Lesson 11 - Advanced Collections and Data Structures

Introduction

Python’s built-in types (list, dict, set, tuple) are powerful, but the collections module provides specialized data structures that solve specific problems more elegantly and efficiently.

In this lesson, we’ll explore:

  • deque: Double-ended queue for fast appends/pops from both ends
  • Counter: Count hashable objects easily
  • defaultdict: Dictionary with default values
  • namedtuple: Lightweight objects with named fields
  • ChainMap: Combine multiple dictionaries

These tools make your code more readable, efficient, and Pythonic.

deque: Double-Ended Queue

A deque (pronounced “deck”) is like a list but optimized for adding/removing items from both ends.

Why Use deque?

# List: slow for operations at the beginning
my_list = [1, 2, 3, 4, 5]
my_list.insert(0, 0)  # O(n) - slow, shifts all elements

# deque: fast for both ends
from collections import deque

my_deque = deque([1, 2, 3, 4, 5])
my_deque.appendleft(0)  # O(1) - fast!

Basic deque Operations

from collections import deque

# Create a deque
books = deque(['Python Basics', 'Python Advanced'])

# Add to right end
books.append('Data Science 101')
print(books)  # deque(['Python Basics', 'Python Advanced', 'Data Science 101'])

# Add to left end
books.appendleft('Programming 101')
print(books)  # deque(['Programming 101', 'Python Basics', 'Python Advanced', 'Data Science 101'])

# Remove from right end
last = books.pop()
print(f"Removed: {last}")  # Data Science 101

# Remove from left end
first = books.popleft()
print(f"Removed: {first}")  # Programming 101

print(books)  # deque(['Python Basics', 'Python Advanced'])

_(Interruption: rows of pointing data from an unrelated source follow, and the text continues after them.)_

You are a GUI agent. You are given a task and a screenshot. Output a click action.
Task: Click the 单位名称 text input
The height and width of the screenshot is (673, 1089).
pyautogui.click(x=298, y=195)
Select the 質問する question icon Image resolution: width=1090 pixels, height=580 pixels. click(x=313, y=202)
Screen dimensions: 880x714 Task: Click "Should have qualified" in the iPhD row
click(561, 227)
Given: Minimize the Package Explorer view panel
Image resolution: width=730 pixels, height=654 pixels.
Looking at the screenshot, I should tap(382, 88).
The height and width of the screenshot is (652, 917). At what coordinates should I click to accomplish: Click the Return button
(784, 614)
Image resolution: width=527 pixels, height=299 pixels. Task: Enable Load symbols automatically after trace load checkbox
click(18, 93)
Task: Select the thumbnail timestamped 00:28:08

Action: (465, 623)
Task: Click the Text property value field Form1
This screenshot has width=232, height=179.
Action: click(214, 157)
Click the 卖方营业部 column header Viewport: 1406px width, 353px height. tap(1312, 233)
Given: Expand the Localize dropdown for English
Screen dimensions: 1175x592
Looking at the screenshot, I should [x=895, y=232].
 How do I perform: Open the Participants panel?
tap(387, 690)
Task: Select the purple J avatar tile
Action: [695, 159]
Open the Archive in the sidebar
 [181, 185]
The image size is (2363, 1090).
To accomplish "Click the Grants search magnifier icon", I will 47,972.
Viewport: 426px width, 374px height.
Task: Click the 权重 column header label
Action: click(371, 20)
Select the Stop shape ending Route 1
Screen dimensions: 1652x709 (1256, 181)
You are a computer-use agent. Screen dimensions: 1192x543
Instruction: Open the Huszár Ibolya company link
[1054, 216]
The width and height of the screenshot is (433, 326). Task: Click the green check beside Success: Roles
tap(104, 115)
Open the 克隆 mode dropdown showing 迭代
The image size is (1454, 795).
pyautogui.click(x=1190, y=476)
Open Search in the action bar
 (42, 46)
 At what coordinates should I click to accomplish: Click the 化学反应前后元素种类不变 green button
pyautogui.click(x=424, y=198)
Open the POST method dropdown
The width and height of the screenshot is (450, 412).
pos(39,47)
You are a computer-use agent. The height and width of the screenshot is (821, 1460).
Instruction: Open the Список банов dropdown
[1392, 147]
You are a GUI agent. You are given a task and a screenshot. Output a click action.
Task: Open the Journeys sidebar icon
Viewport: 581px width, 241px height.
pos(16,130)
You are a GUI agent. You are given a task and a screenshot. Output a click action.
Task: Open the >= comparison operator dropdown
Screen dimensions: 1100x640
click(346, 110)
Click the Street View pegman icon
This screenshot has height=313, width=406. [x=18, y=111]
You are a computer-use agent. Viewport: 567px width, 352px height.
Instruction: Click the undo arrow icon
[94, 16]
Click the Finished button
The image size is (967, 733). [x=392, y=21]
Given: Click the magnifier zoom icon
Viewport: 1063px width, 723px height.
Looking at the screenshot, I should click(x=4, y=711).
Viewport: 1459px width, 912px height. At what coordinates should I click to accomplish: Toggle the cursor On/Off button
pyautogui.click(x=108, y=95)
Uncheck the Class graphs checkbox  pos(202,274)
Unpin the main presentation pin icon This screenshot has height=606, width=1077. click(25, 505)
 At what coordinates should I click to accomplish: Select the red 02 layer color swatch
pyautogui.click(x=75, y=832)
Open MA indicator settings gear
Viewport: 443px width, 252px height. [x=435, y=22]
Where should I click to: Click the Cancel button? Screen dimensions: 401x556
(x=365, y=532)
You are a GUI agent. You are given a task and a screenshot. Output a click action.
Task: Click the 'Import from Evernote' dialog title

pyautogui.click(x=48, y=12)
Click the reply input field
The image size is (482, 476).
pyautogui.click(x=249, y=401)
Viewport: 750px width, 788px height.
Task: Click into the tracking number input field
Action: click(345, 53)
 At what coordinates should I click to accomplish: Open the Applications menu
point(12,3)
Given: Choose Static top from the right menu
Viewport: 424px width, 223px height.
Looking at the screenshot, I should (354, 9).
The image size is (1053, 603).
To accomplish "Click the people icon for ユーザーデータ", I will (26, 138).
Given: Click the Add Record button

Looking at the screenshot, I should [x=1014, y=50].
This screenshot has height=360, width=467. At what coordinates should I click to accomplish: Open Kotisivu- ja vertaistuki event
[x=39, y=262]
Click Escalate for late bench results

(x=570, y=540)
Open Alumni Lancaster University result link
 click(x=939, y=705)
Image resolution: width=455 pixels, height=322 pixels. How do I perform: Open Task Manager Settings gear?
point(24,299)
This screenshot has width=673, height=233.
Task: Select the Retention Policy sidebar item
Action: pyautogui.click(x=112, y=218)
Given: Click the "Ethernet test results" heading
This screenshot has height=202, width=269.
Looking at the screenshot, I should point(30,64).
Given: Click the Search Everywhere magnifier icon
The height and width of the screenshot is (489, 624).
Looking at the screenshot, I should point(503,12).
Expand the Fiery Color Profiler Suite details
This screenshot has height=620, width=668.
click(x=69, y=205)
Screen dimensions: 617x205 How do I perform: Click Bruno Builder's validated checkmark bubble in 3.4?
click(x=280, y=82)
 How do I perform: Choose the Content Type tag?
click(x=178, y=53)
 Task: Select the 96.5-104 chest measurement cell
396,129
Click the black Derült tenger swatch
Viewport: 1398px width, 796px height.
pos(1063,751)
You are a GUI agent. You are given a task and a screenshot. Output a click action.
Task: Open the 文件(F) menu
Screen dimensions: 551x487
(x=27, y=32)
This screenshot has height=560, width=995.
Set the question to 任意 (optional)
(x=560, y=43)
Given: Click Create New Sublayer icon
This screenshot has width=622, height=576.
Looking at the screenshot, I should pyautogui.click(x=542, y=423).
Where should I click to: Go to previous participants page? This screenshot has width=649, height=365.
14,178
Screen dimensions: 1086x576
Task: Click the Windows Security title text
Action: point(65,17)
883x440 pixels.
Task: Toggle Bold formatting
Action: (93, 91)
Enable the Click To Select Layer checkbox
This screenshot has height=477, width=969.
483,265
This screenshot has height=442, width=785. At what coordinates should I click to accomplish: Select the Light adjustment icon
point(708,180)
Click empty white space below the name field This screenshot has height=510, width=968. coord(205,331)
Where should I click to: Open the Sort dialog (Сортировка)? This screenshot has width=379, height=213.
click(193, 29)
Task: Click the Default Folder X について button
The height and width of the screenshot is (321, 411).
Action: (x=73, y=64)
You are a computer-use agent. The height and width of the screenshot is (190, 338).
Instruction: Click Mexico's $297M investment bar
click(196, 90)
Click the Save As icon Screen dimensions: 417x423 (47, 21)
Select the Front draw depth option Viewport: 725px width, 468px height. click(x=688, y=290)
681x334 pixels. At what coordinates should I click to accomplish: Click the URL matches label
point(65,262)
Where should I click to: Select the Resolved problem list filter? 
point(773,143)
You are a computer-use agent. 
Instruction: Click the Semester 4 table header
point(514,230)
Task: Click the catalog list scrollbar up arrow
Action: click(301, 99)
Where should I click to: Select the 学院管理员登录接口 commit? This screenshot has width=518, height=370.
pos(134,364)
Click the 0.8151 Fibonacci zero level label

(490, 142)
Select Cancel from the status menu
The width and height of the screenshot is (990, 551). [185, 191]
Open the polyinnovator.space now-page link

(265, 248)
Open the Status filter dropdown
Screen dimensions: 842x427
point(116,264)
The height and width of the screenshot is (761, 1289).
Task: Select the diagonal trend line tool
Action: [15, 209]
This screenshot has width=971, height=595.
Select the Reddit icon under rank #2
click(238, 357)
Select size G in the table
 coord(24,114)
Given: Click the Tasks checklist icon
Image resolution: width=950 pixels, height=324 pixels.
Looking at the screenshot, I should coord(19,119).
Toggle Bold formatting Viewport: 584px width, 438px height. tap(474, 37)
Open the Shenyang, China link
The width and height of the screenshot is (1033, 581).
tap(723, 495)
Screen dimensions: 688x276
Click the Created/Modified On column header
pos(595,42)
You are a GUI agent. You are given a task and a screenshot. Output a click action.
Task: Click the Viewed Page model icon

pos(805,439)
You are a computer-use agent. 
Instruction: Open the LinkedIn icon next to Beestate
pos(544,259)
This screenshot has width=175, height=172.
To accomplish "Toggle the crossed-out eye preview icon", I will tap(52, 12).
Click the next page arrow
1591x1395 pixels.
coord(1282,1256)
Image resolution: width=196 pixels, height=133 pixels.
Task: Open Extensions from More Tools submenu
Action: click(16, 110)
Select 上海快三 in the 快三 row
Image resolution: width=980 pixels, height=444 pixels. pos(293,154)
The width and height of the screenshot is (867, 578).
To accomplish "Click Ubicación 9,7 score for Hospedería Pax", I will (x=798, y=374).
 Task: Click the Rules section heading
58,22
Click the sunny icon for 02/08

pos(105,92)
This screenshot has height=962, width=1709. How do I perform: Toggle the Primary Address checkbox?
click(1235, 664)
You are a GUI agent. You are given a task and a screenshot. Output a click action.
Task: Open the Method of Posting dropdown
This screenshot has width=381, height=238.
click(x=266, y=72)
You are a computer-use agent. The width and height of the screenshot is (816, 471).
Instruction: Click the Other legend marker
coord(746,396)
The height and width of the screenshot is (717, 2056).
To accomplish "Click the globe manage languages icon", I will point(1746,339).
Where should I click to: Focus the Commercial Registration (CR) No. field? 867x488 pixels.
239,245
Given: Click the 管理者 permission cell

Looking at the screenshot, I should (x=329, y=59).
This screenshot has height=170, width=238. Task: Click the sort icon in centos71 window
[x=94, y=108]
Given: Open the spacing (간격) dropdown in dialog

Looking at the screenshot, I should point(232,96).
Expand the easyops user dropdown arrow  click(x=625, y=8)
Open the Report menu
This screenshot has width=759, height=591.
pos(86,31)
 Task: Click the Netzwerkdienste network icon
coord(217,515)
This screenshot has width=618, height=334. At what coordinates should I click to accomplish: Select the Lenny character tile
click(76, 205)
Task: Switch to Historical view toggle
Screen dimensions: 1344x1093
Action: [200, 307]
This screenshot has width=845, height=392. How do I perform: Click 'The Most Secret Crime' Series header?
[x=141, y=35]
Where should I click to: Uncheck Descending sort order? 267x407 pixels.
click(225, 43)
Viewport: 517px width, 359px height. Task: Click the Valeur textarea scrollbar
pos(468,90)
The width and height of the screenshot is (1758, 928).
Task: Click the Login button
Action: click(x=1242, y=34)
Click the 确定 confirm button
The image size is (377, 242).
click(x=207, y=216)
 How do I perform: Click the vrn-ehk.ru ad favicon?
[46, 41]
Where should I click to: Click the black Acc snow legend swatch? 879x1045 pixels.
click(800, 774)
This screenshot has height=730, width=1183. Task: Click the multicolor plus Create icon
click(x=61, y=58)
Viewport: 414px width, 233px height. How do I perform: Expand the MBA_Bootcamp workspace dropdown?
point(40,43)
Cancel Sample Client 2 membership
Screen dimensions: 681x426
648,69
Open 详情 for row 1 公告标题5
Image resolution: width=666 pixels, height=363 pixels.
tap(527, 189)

Practical Example: Recently Viewed Books

from collections import deque

class RecentlyViewed:
    def __init__(self, max_size=5):
        self.recent = deque(maxlen=max_size)  # Auto-removes oldest when full

    def view(self, book):
        # Remove if already present (to move to front)
        if book in self.recent:
            self.recent.remove(book)

        self.recent.append(book)

    def get_recent(self):
        return list(self.recent)

# Use it
viewer = RecentlyViewed(max_size=3)

viewer.view("Python Basics")
viewer.view("Python Advanced")
viewer.view("Data Science 101")
print(viewer.get_recent())  # All 3 books

viewer.view("Machine Learning")  # Oldest (Python Basics) is auto-removed
print(viewer.get_recent())  # Only last 3

viewer.view("Python Advanced")  # Move to front
print(viewer.get_recent())

Output:

['Python Basics', 'Python Advanced', 'Data Science 101']
['Python Advanced', 'Data Science 101', 'Machine Learning']
['Data Science 101', 'Machine Learning', 'Python Advanced']

Rotating Elements

from collections import deque

books = deque(['Book 1', 'Book 2', 'Book 3', 'Book 4'])

# Rotate right
books.rotate(1)
print(books)  # deque(['Book 4', 'Book 1', 'Book 2', 'Book 3'])

# Rotate left
books.rotate(-2)
print(books)  # deque(['Book 2', 'Book 3', 'Book 4', 'Book 1'])

Counter: Counting Made Easy

Counter is a dictionary subclass for counting hashable objects.

Basic Counter Usage

from collections import Counter

# Count items in a list
books = ['Python', 'Java', 'Python', 'C++', 'Python', 'Java']
book_counts = Counter(books)

print(book_counts)  # Counter({'Python': 3, 'Java': 2, 'C++': 1})
print(book_counts['Python'])  # 3
print(book_counts['Ruby'])  # 0 (default for missing keys)

Counting Characters

from collections import Counter

title = "Python Programming"
char_counts = Counter(title.lower())

print(char_counts)
print(f"Most common: {char_counts.most_common(3)}")

Output:

Counter({'p': 2, 'r': 2, 'o': 2, 'm': 2, 'y': 1, 't': 1, 'h': 1, 'n': 1, ' ': 1, 'g': 1, 'i': 1, 'a': 1})
Most common: [('p', 2), ('r', 2), ('o', 2)]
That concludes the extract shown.